■ **Instructions for the task**
When the line containing "This screenshot has height=1279, width=622." appears in the data below, begin copying there and stop only after the line containing "Task: Open Stannisthemannis".

[Stored dataset items]
■ ■ ■

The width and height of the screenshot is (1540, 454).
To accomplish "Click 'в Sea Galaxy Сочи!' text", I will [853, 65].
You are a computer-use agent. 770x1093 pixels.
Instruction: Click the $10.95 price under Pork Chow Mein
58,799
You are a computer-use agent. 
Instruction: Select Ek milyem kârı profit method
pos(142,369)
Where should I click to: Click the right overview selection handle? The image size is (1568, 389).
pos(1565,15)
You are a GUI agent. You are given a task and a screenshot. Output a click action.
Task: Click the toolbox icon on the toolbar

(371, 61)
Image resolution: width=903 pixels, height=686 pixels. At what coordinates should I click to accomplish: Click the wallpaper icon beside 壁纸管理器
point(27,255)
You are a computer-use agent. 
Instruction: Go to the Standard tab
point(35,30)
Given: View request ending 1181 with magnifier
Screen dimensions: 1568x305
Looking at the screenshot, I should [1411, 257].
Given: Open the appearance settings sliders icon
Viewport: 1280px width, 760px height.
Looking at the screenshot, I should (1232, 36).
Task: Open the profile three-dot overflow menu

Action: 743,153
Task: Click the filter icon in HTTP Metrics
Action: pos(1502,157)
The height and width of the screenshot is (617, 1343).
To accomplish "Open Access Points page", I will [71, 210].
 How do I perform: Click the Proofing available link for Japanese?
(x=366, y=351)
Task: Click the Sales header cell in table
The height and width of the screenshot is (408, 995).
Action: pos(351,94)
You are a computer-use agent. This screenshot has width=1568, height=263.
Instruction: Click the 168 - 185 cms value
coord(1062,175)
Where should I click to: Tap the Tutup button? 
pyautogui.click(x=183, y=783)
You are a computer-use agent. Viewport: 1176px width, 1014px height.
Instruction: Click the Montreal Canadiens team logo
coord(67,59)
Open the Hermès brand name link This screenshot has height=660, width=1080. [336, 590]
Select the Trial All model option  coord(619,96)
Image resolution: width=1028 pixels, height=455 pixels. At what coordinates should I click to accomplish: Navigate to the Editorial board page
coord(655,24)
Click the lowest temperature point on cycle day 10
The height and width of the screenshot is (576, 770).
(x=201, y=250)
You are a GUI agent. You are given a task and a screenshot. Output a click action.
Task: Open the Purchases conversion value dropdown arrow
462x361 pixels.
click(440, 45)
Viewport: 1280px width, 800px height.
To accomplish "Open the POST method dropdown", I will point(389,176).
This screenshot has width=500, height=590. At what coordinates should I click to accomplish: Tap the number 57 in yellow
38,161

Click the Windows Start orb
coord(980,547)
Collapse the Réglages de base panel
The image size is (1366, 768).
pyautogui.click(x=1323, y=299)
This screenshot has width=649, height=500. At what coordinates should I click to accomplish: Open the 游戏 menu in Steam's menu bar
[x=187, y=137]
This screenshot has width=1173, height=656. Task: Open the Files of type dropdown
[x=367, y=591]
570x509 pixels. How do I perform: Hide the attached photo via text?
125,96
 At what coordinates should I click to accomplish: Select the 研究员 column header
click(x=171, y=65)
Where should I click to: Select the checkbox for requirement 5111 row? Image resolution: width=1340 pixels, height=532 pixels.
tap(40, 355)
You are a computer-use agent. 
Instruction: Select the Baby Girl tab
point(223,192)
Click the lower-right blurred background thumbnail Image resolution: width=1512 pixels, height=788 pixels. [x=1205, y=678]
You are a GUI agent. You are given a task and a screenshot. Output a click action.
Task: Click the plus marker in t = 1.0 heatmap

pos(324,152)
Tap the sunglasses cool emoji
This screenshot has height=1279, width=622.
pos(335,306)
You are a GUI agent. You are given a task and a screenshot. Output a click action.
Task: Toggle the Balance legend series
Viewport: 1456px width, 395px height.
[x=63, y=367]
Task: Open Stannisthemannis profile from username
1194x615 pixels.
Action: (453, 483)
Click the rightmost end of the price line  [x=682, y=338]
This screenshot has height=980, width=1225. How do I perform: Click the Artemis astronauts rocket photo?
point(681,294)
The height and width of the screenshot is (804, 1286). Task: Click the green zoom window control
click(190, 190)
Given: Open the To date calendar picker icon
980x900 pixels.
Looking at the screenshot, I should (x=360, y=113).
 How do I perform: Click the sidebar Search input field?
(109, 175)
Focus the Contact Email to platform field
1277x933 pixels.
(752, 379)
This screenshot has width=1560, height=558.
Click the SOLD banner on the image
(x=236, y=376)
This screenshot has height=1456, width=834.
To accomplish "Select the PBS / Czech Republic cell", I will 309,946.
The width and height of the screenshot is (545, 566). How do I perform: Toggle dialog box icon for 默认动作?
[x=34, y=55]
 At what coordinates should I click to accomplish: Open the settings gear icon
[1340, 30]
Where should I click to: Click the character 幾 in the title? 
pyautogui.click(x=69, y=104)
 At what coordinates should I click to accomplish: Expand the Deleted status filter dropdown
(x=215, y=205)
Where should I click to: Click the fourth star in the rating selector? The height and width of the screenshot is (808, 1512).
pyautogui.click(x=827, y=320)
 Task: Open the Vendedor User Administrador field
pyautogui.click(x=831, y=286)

■ ■ ■

■ **Output of the task**
This screenshot has height=1279, width=622.
pos(335,306)
You are a GUI agent. You are given a task and a screenshot. Output a click action.
Task: Toggle the Balance legend series
Viewport: 1456px width, 395px height.
[x=63, y=367]
Task: Open Stannisthemannis profile from username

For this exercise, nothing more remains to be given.